Installé au Maroc, le père multiplie depuis un an les démarches judiciaires et les déplacements au Kenya pour maintenir le lien avec ses enfants. Malgré cette mobilisation constante, il se heurte à des obstacles récurrents dans l’exercice de ses droits parentaux: les échanges en visioconférence restent rares, strictement encadrés par la mère et parfois interrompus de manière unilatérale.

Plus encore, le père se trouve totalement écarté des décisions essentielles concernant la vie de ses enfants, le choix de leur établissement scolaire à l’approche de la rentrée, comme le suivi de leur santé (consultations médicales, traitements). Une mise en demeure adressée par son conseil, réclamant le respect du principe de coparentalité, est restée sans réponse.

Le jugement rendu le 18 juin 2026 par la Children’s Court de Nairobi dresse un constat détaillé. Les deux enfants, nés en 2020 et 2023, vivaient au Maroc depuis leur naissance, où ils avaient leurs repères, leur école et leur environnement familial. En août 2025, la mère était partie au Kenya avec eux pour ce qui avait été présenté comme des vacances de trois semaines; une fois sur place, elle avait informé le père de son intention de s’y installer définitivement. Le tribunal a jugé qu’aucune preuve ne démontrait un accord du père à cette relocalisation permanente, s’appuyant notamment sur des échanges WhatsApp révélant un projet de départ mûri unilatéralement par la mère.

Sur le plan des capacités parentales, le tribunal a estimé que les deux parents étaient aptes à exercer leurs responsabilités, rappelant que le droit kényan ne privilégie plus automatiquement la mère pour la garde des jeunes enfants, seul l’intérêt supérieur de l’enfant devant guider la décision. Le jugement s’est toutefois montré critique envers le projet d’installation de la mère au Kenya, relevant l’absence de situation professionnelle stable démontrée, des déclarations contradictoires sur son emploi, une dépendance financière des enfants envers leur grand-père maternel pour la scolarité et des frais de scolarité plus élevés au Kenya qu’au Maroc.
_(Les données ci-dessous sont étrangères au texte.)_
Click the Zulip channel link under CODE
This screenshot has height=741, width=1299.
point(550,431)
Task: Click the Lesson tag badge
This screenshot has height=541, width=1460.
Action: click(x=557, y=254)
Le tribunal a également relevé que les enfants avaient exprimé leur attachement à leurs deux parents ainsi qu’à leurs deux pays, tout en notant que la mère avait, à plusieurs reprises, limité les communications entre le père et les enfants. En conclusion, la juridiction de première instance a retenu que l’autorité parentale devait demeurer conjointe, que le Maroc restait la résidence habituelle des enfants et que leur transfert au Kenya avait été réalisé sans le consentement du père, sans répondre aux critères justifiant une relocalisation permanente.

Face à cette situation, les autorités marocaines suivent le dossier avec une attention soutenue. Le ministère de la Justice et le ministère des Affaires étrangères ont engagé les démarches consulaires nécessaires et transmis un pli officiel urgent à l’ambassade du Royaume du Maroc à Nairobi, chargée d’assurer un suivi étroit de ce dossier sensible.

Au Maroc, cette affaire suscite une profonde émotion au sein de la famille et de l’entourage des enfants, qui attendent leur retour depuis un an, la justice ayant clairement reconnu l’irrégularité de leur déplacement et relocalisation par la mère. L’audience du 16 septembre revêt une importance majeure: la Cour d’appel devra se prononcer sur le maintien ou la levée du sursis provisoire qui empêche l’exécution d’un jugement.